Listen up, kids. As the head of the drama department and a gay man, I have absolutely no experience performing or experiencing sexual relations between a man and a woman. However, Mrs. Rutherford is sick and the state only mandates straight sex ed and/or abstinence so here are. I will do my best drawing on all the shows and movies society has forced me to absorb.
When a cisgender man and a cisgender woman have any sort of attraction to each other, they must engage in penis-to-vagina intercourse. This can be referred to as “sleeping together” because that sounds fun, flirty, and free of bodily fluids.
Bras are mandatory for women during the act of sex. Breasts are shaped like perky Jello molds with cherries for areolas. But if they are unleashed from their holders, they will be allowed to bounce amok. Also, my one friend told me her boobs disappear into her armpits when she’s on her back, so they need to be front and center for that man. You can never take your bra off while having sex.
In terms of positions, stick with missionary or the woman on top. Either way, ladies, keep that bra on. Doggie style can be an option, but that’s only if you do it in the shower or against the wall. Either is super pleasurable and don’t worry about the height difference with your partner. It always works out.
You don’t need any sort of lubricant and any time of day or night is perfectly acceptable. All parties are physically ready for sex without any preparation.

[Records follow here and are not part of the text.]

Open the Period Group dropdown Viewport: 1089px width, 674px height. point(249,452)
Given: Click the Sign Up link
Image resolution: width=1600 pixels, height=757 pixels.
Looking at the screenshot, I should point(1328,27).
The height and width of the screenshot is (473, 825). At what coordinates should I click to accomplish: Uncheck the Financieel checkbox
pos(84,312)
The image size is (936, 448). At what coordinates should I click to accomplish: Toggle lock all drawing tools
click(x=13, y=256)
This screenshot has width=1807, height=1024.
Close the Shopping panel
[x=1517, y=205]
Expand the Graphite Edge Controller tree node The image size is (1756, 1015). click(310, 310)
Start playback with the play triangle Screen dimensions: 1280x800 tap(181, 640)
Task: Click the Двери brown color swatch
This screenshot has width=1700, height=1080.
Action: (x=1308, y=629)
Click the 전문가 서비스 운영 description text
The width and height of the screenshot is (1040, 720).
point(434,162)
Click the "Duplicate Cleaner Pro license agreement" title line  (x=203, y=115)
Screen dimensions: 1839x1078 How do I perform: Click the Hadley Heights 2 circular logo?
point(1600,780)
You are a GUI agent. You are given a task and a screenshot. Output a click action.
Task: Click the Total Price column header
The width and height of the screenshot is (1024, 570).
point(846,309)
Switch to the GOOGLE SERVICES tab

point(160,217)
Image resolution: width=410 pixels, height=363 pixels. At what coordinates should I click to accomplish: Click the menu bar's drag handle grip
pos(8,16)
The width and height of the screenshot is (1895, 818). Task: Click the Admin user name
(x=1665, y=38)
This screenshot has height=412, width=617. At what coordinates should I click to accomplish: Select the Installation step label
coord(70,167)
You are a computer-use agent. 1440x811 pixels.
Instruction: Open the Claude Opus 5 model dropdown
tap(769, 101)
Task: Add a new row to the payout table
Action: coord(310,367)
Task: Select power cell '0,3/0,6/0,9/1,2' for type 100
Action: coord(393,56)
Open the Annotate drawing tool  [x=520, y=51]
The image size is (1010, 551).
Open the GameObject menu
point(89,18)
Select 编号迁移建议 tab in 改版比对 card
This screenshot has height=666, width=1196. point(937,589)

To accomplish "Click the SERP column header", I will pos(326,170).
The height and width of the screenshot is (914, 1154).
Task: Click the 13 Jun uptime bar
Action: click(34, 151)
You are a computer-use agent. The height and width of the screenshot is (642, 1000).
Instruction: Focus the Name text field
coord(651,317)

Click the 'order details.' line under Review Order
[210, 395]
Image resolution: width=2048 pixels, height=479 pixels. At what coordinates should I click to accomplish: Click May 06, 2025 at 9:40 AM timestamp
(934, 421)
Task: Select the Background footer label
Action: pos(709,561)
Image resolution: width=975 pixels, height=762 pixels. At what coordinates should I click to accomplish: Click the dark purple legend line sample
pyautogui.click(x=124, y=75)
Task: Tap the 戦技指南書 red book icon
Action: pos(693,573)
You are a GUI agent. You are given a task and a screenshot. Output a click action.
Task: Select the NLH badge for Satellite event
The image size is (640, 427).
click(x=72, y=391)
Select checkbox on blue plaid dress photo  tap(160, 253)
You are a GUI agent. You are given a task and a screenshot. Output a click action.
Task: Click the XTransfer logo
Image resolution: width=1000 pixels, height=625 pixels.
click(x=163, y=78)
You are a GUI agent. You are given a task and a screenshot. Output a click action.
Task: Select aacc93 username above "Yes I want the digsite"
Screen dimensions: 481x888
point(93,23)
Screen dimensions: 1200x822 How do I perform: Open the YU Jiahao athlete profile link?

Straight women almost never need oral sex. Whereas gay men follow first base = swapping BJs, second base = penetrative sex and third is exchanging numbers, straights want full penetration over 69-ing. If men do give oral sex to a woman, it’s as benign as licking a lollipop. And you never have to discuss a birth control plan or safe sex. It’ll all work out. If you do pick something up, you’ll take a cute little trip to a clinic for some penicillin.
You both must cum at the same time! Women get off super easily. All men need to do is insert their penis and women instantly have their eyes rolling back into their heads. This is when people have visions of volcanoes erupting and flashes of lightning. And everything is perfectly clean when you’re done. No towels are necessary.
Post-coitus, you always stay the night. If you wear contacts or a night guard or have any skincare routine, too bad. You’ve gotta sleep in that bed! Carefully arrange the sheets so that the comforter perfectly covers all private parts. You just bumped uglies with someone, but you can’t let them see your naked body.
The next morning, the man should have a spare button-down shirt for the woman to wear with nothing underneath. That is, if you didn’t rip the buttons off the shirt dramatically undressing in a fit of passion the night before.
You’ll have a nice conversation over coffee and orange juice (discussing how good the sex was without calling it sex) before you part ways only to think about that mind-blowing sex you had with someone you just met and had no communication with about your sexual desires and needs.
I would demonstrate how to put a condom on using a banana, but you never see a man put one on in a movie. So he must already be wearing one!
All right, everyone. Hope that clears things up for all of you. If you have any questions, just go to Urban Dictionary. I’m now on my way to teach a class on self defense based on all the action movies I’ve seen.